WHAT TO DO - Would you return each entry exactly as written, omitting any pictures?

Records from a collection -
[Start of section]

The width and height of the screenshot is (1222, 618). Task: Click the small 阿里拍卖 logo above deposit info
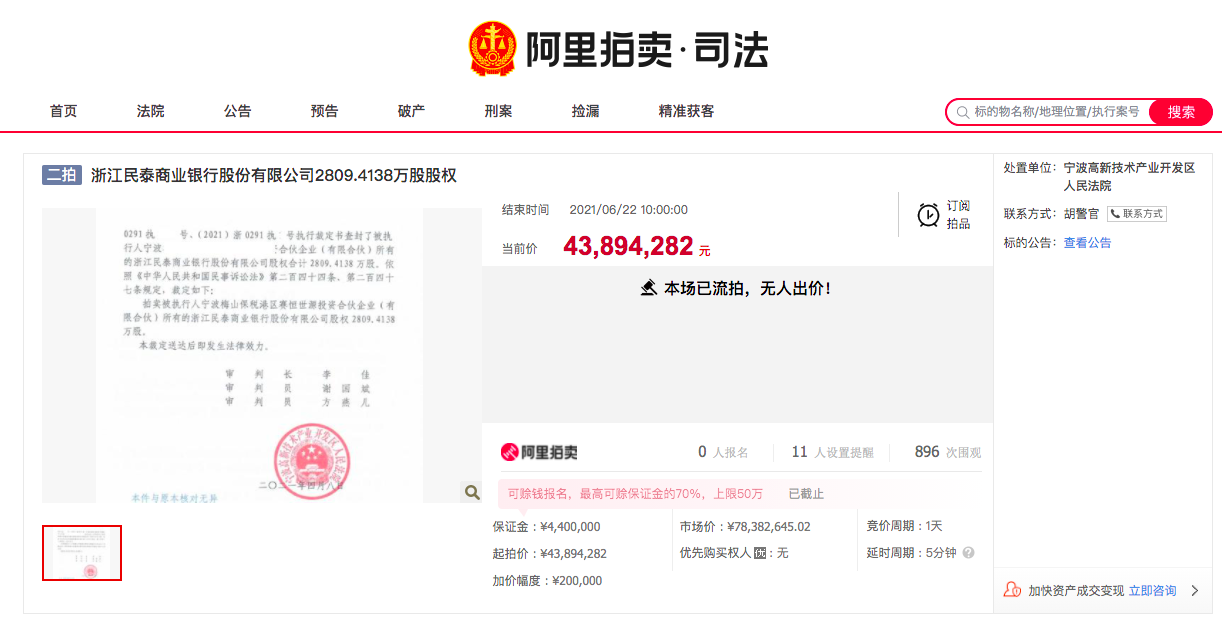click(539, 453)
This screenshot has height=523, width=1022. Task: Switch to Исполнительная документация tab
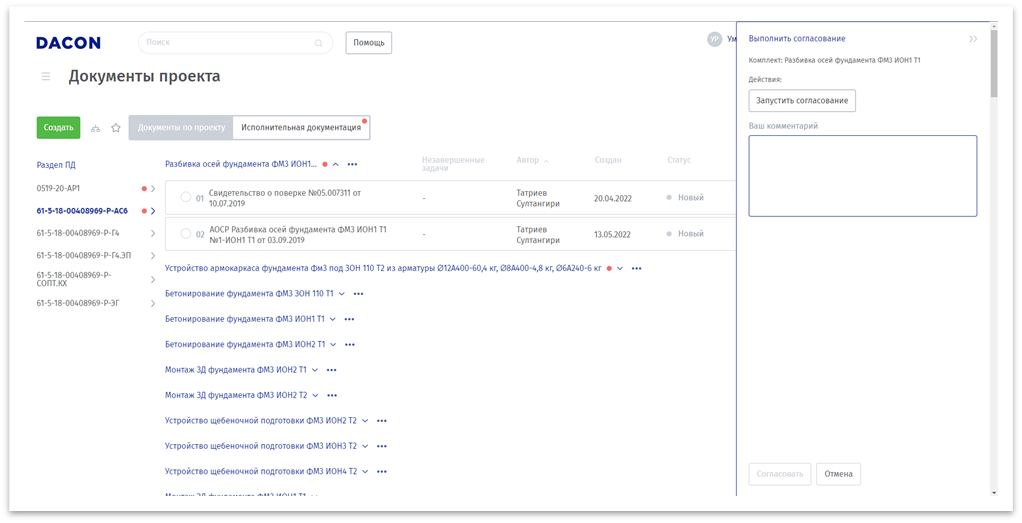[301, 128]

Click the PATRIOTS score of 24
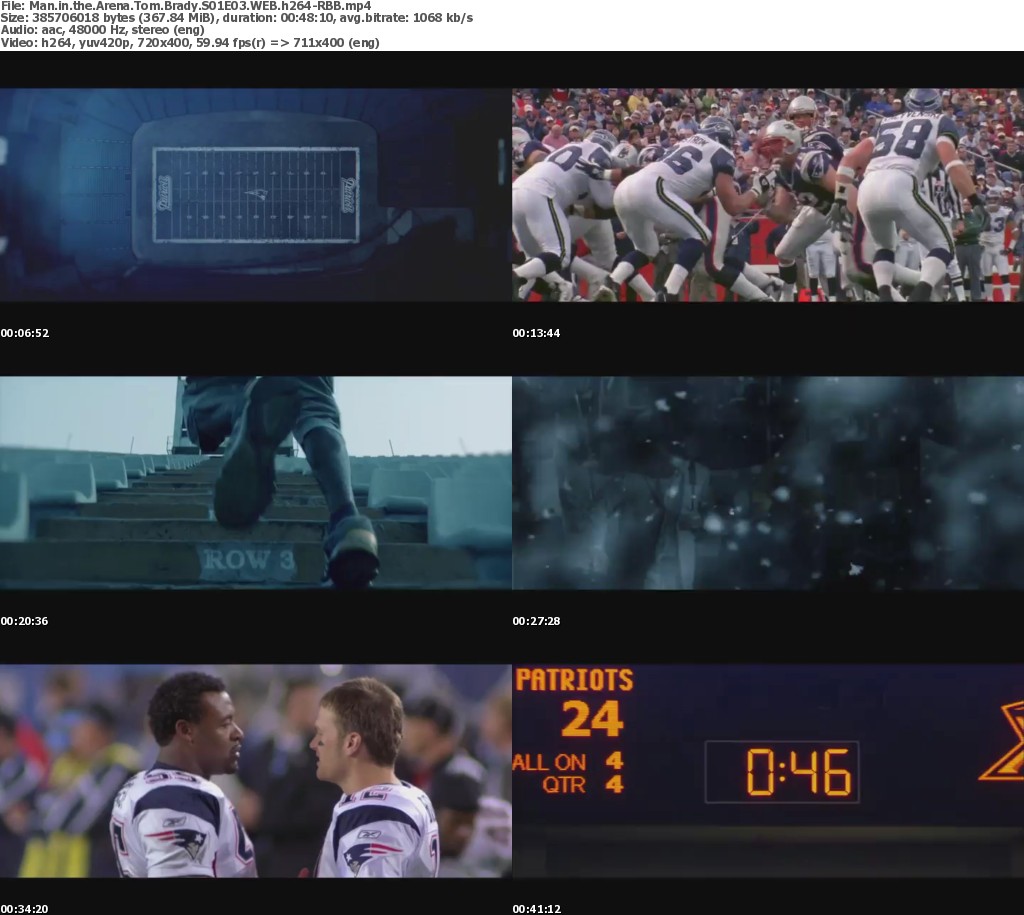click(592, 718)
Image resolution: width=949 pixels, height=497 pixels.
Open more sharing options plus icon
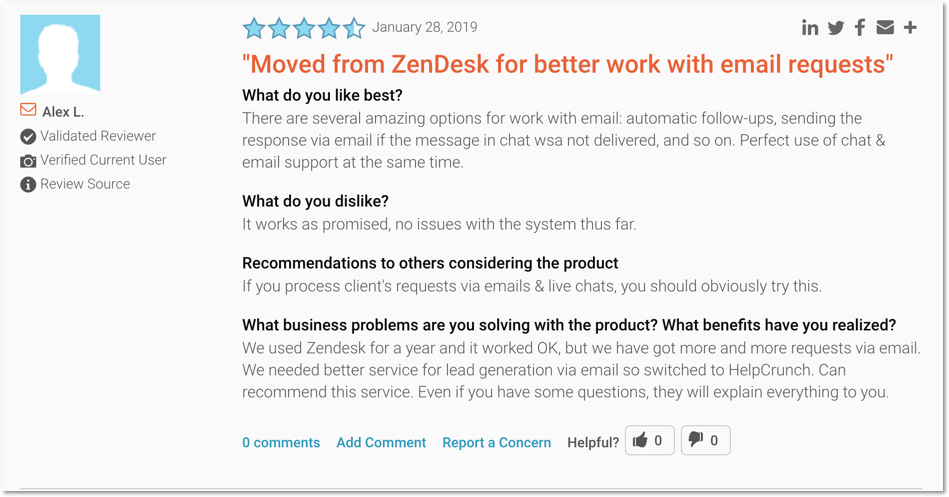pyautogui.click(x=910, y=27)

[End of section]

TASK SOLUTION -
The width and height of the screenshot is (1222, 618). Task: Click the small 阿里拍卖 logo above deposit info
click(539, 453)
This screenshot has height=523, width=1022. Task: Switch to Исполнительная документация tab
[301, 128]

Click the PATRIOTS score of 24
click(592, 718)
Image resolution: width=949 pixels, height=497 pixels.
Open more sharing options plus icon
pyautogui.click(x=910, y=27)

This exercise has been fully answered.